WebSockets für Voice AI: Real-Time Streaming Architekturen

Meta-Description: WebSocket-basierte Architekturen für Voice AI Systeme. Audio-Streaming, Bidirektionale Kommunikation und Low-Latency Patterns für Sprachassistenten.

Keywords: WebSocket, Voice AI, Real-Time Streaming, Audio WebSocket, Voice Agent Architecture, Low Latency, Bidirectional Communication

Einführung

WebSockets sind das Rückgrat moderner Voice AI. Anders als HTTP ermöglichen sie persistente, bidirektionale Verbindungen – essentiell für Echtzeit-Audio-Streaming mit Sub-500ms Latenz.

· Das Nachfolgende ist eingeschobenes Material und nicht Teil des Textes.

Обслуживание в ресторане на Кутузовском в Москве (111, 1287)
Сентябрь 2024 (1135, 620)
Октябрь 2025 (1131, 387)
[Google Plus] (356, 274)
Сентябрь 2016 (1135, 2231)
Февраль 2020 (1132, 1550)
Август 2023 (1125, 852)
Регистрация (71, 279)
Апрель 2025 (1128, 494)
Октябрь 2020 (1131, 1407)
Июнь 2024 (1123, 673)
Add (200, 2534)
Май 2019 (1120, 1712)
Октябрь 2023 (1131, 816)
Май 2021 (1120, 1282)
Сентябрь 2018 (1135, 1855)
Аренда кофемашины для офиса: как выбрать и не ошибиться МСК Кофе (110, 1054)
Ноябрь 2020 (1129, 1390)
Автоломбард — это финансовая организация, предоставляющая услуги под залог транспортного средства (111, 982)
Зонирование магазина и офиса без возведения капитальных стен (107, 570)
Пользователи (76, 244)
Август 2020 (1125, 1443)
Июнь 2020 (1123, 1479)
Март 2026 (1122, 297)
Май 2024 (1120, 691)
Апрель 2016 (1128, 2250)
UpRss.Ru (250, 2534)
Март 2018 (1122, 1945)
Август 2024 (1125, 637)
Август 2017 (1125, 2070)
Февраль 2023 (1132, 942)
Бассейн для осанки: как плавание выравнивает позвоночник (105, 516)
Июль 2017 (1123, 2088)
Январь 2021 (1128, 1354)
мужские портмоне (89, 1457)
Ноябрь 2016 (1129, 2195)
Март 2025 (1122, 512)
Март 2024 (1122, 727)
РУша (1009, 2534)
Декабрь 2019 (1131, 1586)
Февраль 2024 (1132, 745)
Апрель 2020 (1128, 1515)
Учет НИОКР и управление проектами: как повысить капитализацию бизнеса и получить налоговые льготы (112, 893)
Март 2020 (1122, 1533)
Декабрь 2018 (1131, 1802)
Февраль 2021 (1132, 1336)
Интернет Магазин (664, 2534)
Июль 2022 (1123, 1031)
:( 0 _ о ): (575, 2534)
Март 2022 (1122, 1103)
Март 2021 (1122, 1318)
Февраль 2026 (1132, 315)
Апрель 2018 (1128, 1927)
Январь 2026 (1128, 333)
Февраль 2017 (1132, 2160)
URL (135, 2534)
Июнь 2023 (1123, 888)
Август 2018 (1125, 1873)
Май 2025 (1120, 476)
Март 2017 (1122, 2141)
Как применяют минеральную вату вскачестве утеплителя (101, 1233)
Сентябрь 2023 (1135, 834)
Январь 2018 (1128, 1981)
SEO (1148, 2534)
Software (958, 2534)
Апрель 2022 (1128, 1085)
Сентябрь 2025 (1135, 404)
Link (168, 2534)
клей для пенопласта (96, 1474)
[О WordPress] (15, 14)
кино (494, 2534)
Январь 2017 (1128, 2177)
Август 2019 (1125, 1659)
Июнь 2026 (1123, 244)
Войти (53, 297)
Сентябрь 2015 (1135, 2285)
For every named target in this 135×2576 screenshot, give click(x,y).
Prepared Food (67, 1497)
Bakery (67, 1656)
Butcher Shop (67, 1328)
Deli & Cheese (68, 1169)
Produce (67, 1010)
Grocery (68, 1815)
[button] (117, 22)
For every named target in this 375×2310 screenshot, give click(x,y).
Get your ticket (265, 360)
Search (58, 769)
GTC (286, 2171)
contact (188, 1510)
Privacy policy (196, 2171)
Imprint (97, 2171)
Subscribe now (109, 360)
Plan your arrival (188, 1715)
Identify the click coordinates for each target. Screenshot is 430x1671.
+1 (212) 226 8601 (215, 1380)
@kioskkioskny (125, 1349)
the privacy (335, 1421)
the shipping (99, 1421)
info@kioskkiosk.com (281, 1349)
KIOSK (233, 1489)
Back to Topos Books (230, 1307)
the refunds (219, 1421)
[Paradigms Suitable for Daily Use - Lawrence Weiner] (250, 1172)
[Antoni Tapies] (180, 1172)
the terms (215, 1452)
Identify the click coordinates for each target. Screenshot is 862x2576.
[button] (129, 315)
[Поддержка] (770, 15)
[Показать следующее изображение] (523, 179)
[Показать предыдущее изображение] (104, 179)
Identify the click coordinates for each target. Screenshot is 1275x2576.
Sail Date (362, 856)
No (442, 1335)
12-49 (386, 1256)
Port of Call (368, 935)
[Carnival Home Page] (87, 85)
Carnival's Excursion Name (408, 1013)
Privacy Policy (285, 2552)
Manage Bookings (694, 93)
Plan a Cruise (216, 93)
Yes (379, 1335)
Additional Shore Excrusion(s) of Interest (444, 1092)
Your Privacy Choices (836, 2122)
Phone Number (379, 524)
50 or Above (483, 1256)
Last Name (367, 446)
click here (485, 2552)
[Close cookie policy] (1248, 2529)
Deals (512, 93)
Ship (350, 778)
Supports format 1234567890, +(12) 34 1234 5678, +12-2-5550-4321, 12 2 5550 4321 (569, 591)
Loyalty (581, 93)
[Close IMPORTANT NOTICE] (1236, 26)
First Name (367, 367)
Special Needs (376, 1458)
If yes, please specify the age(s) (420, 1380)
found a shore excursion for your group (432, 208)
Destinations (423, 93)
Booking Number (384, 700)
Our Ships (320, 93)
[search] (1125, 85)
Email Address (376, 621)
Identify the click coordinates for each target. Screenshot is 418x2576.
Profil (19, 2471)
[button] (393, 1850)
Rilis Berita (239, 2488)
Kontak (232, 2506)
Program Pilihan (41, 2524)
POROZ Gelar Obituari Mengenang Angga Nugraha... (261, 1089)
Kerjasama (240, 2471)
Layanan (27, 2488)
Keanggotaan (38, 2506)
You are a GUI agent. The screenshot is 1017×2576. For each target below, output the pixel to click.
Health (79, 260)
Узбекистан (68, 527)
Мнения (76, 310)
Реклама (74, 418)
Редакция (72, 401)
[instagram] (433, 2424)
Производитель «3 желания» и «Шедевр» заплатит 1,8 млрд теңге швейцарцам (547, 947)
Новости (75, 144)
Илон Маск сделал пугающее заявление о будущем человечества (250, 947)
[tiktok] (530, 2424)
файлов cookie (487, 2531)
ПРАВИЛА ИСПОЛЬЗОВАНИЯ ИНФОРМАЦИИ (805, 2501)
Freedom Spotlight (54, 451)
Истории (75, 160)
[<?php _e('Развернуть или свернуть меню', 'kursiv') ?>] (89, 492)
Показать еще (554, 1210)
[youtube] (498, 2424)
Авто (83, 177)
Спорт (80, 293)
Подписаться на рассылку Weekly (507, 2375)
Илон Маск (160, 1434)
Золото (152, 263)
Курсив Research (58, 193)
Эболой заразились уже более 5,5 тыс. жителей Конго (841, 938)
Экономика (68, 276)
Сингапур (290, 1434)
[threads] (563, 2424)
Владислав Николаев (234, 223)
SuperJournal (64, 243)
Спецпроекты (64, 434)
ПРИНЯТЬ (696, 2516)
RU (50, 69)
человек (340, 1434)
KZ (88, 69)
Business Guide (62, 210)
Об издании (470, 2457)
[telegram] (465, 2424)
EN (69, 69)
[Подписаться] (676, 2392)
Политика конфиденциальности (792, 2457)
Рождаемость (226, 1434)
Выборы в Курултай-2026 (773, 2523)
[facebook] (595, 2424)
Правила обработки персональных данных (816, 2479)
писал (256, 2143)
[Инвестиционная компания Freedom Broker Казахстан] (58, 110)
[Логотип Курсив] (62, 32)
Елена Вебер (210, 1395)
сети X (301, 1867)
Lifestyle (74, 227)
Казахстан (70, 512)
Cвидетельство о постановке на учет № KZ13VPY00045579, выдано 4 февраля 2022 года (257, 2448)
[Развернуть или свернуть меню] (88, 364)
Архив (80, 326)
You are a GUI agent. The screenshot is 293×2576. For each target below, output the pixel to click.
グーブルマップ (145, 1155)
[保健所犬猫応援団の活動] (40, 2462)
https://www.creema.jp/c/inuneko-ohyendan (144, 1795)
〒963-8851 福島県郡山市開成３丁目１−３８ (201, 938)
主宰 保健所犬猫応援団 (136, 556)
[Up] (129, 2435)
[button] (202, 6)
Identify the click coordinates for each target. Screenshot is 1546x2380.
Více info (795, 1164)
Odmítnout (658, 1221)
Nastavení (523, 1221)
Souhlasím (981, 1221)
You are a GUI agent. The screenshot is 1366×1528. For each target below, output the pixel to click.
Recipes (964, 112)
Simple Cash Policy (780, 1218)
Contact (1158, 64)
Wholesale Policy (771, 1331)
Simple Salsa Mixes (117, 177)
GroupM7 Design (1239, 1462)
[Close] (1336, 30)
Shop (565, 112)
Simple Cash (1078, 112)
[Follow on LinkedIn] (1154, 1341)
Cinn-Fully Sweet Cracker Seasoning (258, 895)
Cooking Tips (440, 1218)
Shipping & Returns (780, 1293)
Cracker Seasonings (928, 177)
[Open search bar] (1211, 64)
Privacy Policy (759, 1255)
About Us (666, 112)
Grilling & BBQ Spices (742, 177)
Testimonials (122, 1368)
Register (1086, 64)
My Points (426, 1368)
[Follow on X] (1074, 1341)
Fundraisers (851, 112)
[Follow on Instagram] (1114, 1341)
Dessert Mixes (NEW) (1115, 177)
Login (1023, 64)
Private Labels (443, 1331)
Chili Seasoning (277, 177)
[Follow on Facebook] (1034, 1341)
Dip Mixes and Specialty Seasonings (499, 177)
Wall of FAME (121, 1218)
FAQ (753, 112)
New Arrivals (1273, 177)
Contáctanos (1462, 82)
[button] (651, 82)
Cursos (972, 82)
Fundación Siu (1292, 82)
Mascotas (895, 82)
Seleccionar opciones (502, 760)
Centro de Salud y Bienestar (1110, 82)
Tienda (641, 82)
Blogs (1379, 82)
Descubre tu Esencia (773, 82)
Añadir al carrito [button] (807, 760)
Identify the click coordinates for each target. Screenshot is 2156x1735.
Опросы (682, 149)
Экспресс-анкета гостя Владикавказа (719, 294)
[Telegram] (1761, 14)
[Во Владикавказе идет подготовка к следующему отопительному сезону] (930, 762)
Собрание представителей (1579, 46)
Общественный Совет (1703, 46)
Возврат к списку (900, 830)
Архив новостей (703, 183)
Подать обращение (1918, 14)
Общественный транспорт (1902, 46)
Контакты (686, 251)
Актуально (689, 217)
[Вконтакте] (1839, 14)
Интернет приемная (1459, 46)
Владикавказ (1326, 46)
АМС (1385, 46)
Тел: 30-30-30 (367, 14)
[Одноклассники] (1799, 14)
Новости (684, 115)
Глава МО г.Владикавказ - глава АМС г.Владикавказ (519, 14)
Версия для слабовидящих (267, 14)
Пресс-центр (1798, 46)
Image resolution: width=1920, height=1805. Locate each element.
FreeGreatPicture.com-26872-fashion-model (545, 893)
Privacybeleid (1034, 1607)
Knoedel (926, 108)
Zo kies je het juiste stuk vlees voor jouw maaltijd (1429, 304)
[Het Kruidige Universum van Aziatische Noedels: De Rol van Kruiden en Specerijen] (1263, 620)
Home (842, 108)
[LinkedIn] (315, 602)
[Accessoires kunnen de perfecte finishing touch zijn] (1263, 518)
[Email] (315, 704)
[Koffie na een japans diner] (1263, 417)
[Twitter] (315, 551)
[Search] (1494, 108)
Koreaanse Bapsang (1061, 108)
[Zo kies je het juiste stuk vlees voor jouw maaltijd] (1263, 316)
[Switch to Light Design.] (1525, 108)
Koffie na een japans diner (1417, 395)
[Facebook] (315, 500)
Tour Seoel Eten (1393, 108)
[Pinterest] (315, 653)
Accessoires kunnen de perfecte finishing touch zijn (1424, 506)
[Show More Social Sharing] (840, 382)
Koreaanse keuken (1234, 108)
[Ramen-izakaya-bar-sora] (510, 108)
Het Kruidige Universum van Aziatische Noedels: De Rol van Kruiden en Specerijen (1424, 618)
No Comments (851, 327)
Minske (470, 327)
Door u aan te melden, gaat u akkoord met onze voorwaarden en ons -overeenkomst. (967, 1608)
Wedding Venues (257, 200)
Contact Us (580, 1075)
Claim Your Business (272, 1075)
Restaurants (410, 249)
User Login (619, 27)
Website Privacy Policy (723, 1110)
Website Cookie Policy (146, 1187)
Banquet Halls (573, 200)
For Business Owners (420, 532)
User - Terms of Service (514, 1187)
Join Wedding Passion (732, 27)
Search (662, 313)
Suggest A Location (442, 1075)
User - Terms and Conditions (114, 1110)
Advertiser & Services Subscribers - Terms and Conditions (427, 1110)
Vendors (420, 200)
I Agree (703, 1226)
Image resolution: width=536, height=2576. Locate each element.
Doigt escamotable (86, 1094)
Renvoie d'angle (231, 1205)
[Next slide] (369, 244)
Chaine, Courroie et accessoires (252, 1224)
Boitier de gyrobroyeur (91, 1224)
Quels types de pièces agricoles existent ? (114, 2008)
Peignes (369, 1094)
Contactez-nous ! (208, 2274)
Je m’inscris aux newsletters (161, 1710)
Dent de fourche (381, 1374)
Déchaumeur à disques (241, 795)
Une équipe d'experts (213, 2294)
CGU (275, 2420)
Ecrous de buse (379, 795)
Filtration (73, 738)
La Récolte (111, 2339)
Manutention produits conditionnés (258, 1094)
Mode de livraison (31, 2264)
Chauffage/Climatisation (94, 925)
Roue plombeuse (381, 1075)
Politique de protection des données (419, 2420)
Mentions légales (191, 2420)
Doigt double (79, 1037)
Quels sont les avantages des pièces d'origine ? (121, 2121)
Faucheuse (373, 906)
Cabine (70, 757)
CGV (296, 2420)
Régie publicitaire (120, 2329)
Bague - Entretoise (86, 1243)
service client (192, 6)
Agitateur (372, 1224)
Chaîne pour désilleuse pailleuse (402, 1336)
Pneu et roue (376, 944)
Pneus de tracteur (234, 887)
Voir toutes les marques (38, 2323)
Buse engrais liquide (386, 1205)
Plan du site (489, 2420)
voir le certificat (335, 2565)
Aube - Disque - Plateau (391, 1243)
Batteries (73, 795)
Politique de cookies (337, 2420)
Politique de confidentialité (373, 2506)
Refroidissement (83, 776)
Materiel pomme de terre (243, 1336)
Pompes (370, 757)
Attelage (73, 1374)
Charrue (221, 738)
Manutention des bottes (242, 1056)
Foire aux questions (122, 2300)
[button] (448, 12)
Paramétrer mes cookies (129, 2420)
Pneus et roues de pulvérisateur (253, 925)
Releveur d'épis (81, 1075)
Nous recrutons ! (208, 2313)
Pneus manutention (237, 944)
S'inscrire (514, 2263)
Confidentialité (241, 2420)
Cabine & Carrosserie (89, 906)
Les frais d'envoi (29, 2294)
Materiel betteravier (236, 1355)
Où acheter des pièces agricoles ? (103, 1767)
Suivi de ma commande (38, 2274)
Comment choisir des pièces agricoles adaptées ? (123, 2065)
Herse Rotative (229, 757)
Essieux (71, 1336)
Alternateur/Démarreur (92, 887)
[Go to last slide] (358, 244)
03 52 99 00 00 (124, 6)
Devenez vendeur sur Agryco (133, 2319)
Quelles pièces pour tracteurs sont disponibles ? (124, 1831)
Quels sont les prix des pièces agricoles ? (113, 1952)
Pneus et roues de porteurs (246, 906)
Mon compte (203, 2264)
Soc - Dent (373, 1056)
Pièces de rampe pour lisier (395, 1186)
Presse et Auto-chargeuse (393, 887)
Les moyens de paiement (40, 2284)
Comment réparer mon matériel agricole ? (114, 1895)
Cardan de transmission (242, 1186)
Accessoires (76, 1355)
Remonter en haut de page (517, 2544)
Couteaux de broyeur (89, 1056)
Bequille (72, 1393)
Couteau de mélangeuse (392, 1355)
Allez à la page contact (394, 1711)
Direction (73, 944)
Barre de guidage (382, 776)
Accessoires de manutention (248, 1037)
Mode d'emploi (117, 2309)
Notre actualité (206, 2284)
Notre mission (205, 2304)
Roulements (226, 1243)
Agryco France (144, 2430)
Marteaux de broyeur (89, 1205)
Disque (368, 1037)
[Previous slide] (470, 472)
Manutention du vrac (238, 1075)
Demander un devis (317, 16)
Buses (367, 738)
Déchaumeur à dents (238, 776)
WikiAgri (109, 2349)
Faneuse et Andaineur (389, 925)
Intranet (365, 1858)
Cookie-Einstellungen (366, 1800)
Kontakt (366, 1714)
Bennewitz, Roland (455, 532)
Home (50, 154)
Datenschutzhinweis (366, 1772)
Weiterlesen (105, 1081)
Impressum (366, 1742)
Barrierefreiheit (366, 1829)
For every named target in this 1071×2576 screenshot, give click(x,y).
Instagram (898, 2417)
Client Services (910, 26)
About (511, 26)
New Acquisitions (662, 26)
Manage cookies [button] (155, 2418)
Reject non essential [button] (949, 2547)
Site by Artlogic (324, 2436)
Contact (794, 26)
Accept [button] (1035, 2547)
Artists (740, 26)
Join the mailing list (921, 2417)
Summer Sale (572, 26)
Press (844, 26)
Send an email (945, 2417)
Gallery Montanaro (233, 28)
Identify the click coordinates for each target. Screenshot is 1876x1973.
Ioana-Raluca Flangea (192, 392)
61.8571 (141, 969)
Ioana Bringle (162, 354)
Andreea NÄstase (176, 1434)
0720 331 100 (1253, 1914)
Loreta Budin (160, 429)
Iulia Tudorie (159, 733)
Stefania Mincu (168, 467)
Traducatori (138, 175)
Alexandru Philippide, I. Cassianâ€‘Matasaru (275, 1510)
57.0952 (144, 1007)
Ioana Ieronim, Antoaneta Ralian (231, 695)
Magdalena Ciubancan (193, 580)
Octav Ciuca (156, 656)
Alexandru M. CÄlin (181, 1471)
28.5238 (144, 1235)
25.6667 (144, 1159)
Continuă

"WebSockets bieten JSON-basierte Protokolle statt komplexem WebRTC-Signaling – einfacher zu debuggen, universell unterstützt."

Warum WebSockets für Voice AI?

HTTP vs. WebSocket vs. WebRTC

Aspekt	HTTP	WebSocket	WebRTC
Verbindung	Request/Response	Persistent	Persistent
Latenz	Hoch (neue Verbindung)	Niedrig	Sehr niedrig
Bidirektional	Nein	Ja	Ja
Komplexität	Einfach	Mittel	Hoch
Audio-Streaming	Schlecht	Gut	Exzellent
Debugging	Einfach	Einfach	Schwer

Fazit: WebSockets sind der Sweet Spot zwischen Einfachheit und Performance.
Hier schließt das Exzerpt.